DIRECTIVE :: Output the lines of the material starting at the line that contains "You are a GUI" and ending at the line that contains "1092x1092 pixels.", both included, without any changes.

ITEMS ::
───

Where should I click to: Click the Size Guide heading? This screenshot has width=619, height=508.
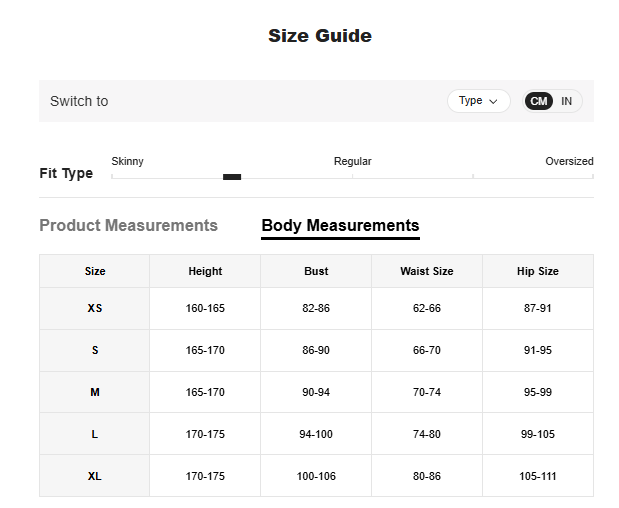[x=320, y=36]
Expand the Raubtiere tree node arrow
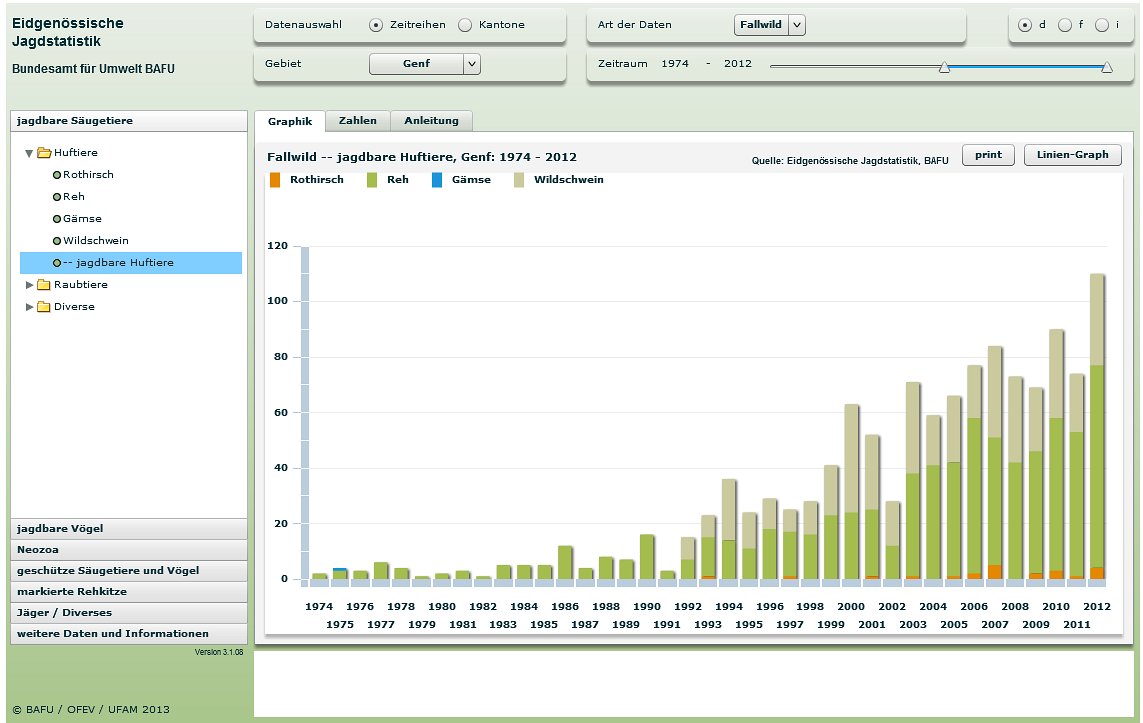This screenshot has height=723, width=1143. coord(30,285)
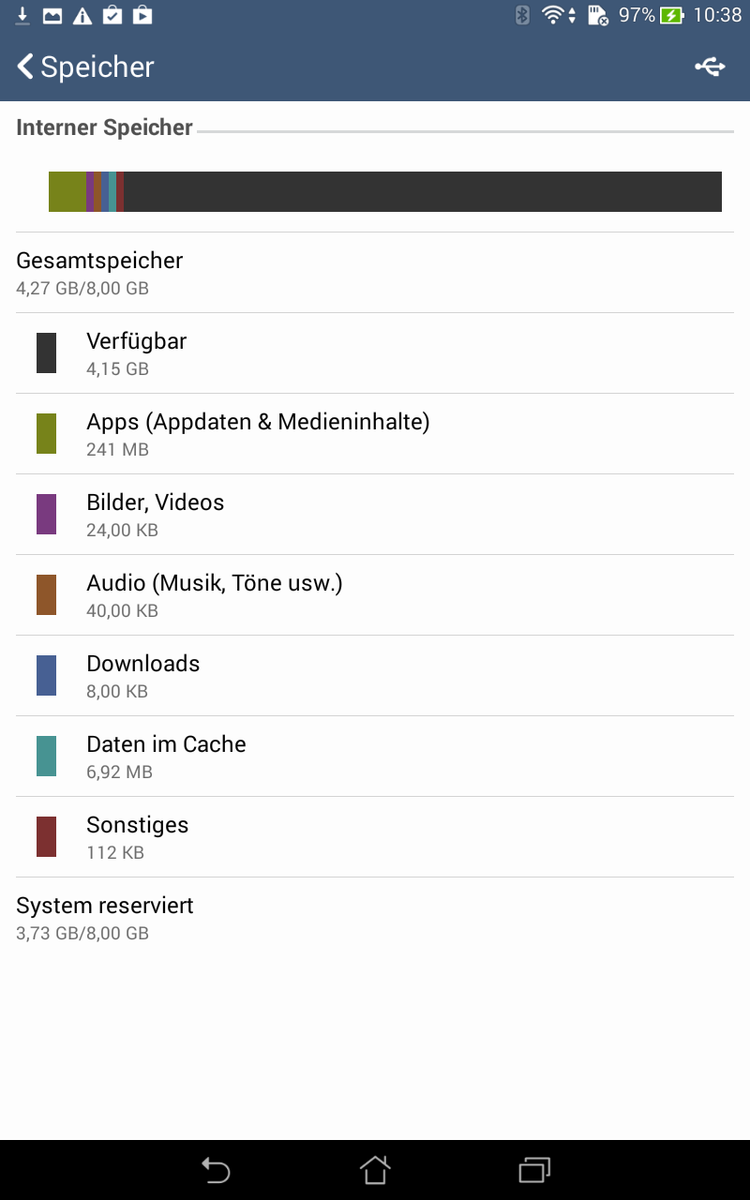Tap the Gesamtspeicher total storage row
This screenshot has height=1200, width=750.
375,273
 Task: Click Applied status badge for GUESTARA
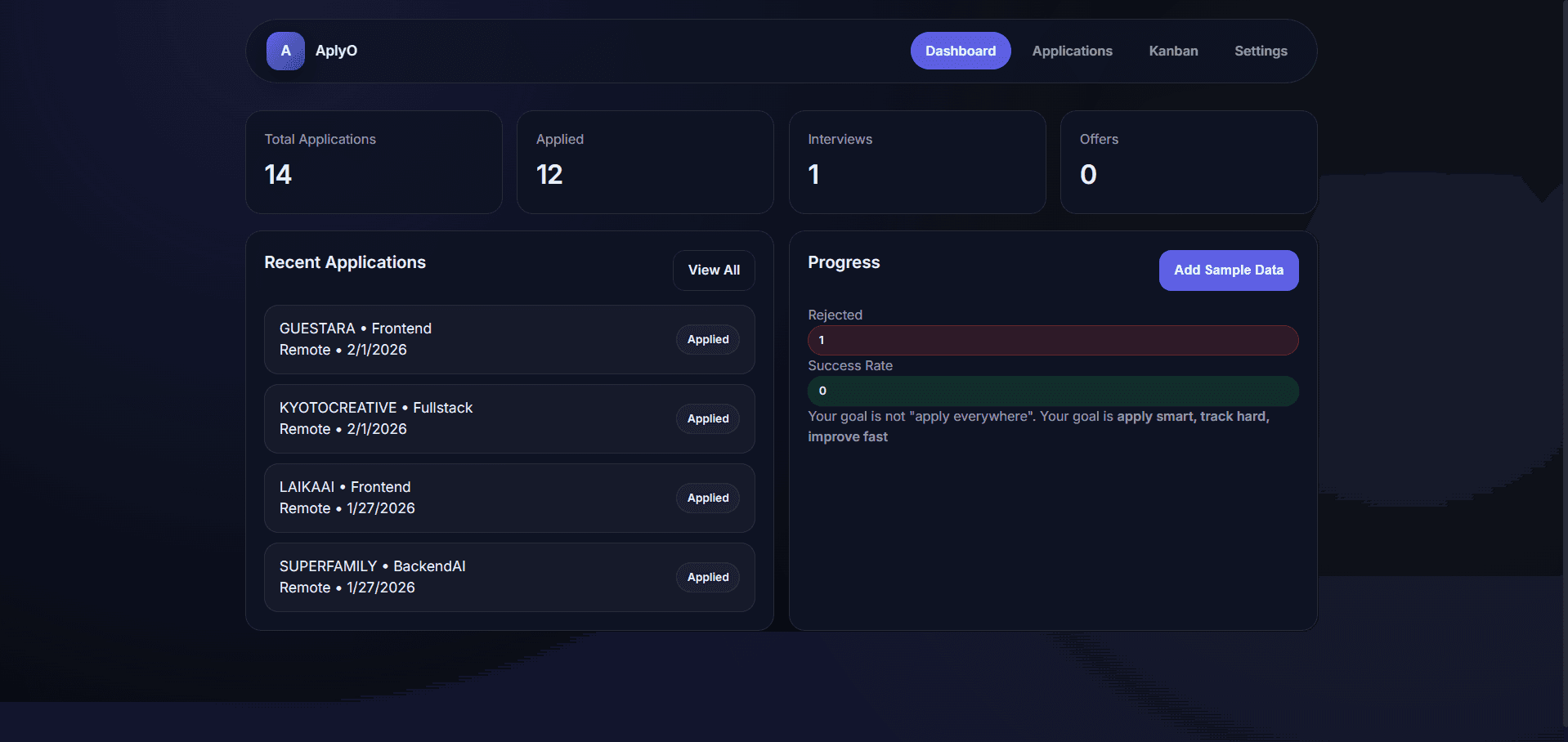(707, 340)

───

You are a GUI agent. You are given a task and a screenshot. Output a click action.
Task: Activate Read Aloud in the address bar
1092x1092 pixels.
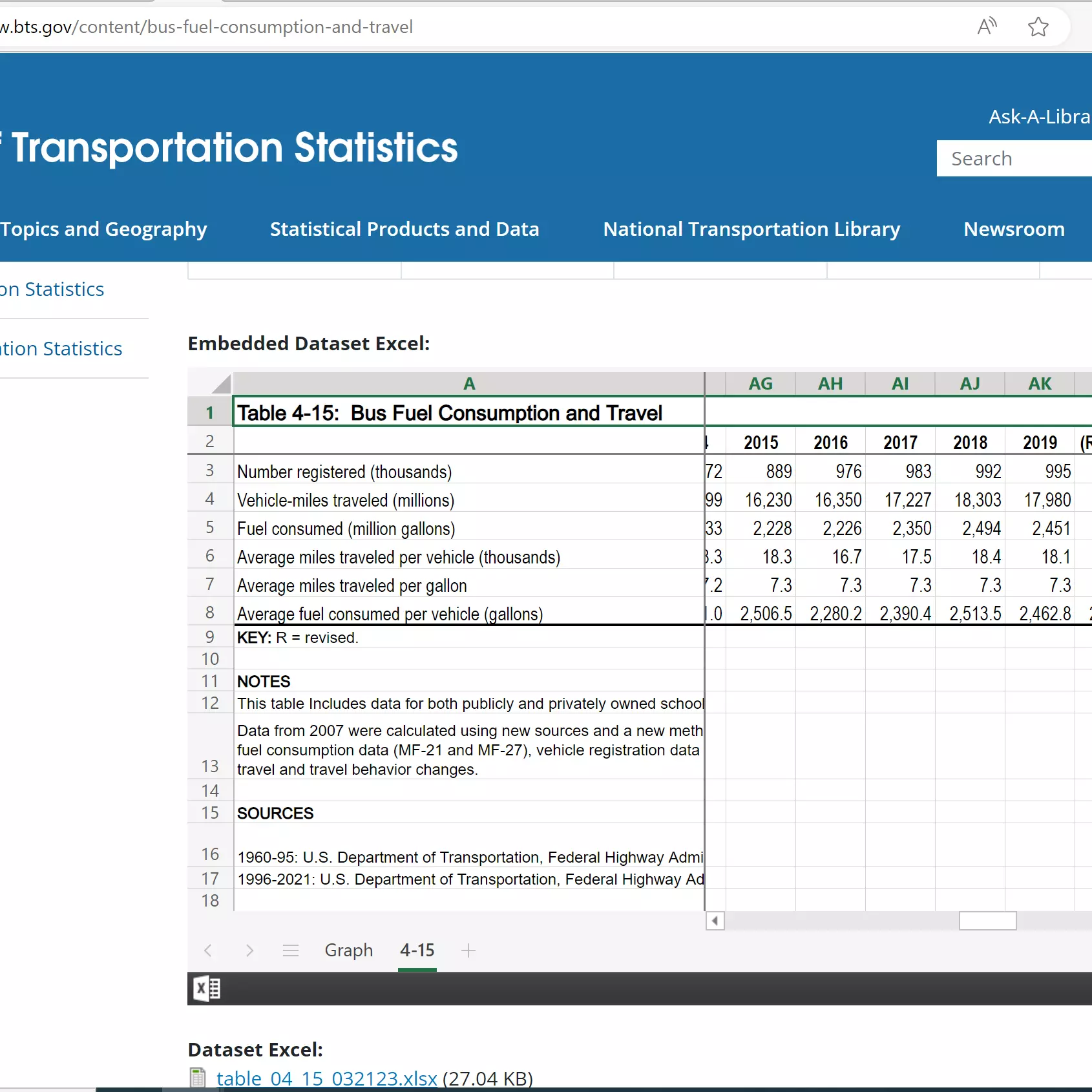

───

RESPONSE BELOW ::
You are a GUI agent. You are given a task and a screenshot. Output a click action.
Task: Activate Read Aloud in the address bar
1092x1092 pixels.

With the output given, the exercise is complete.